Lavery, Spear and Sullivan, Js. Katharine S. Goodbody, special public defender, for the appellant (defendant).

Timothy J. Sugrue, senior assistant state's attorney, with whom, on the brief, were James E. Thomas, state's attorney, and Anne Mahoney, assistant state's attorney, for the appellee (state).

Opinion

LAVERY, J.

The defendant, Gwendolyn McNair, appeals from the judgment of conviction, rendered after a jury trial, of assault in the first degree in violation of General Statutes § 53a-59 (a) (1). The defendant claims that the trial court improperly (1) admitted statements made by a witness as evidence under the spontaneous utterance exception to the hearsay rule, (2) admitted evidence of the victim's pregnancy at the time of the incident and (3) charged the jury on self-defense. We affirm the judgment of the trial court.

The jury reasonably could have found the following facts. On the evening of September 19, 1995, the victim, Crystal Hill, rode her bicycle to a housing project at 31 Annawan Street in Hartford to visit friends. The defendant lived in the housing project and was on the grounds. The defendant and an acquaintance, Clarence Jones, waited on an outside porch for a delivery man to bring food. Jones began arguing with his brotherin-law, a man named Donovan. Jones and Donovan continued to argue and walked around to the back of a building. The defendant saw the victim follow them and also went to the rear of the building. The defendant and the victim exchanged words, and tempers erupted. The victim disarmed the defendant of a bottle and shortly thereafter punched or slapped the defendant in the head. The defendant responded by stabbing the victim. The victim testified, "Every time I was hitting her she was stabbing me." The defendant's teenage son also joined the fight.

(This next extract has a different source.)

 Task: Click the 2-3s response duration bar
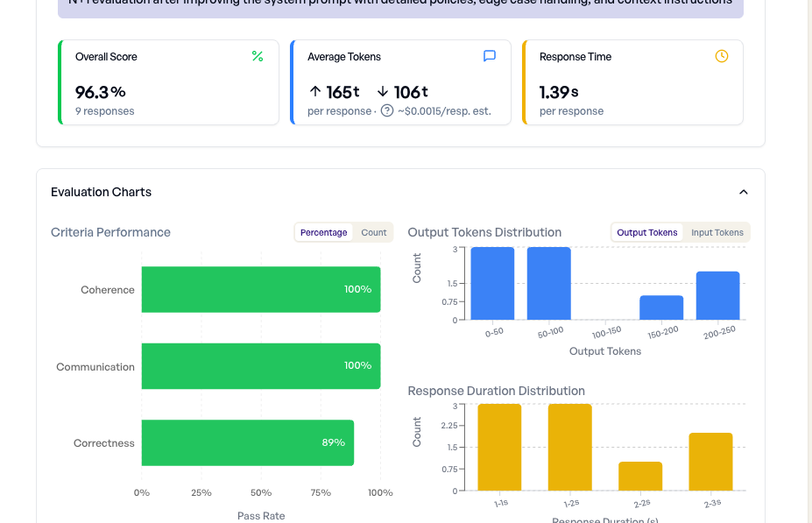point(710,462)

Officer Salvatore Abbatiello of the Hartford police department arrived at 11:40 p.m., moments after the stabbing, and tended to the victim's wounds. Officer Nevile Brooks arrived shortly after midnight and was directed by Abbatiello to a potential witness in a nearby apartment. Brooks went directly to the apartment. The woman residing there was nervous and reluctant to talk to the officer, but, once Brooks asked if she saw what happened outside, the woman stated what she knew in detail without further prompting.1 The defendant was arrested that evening.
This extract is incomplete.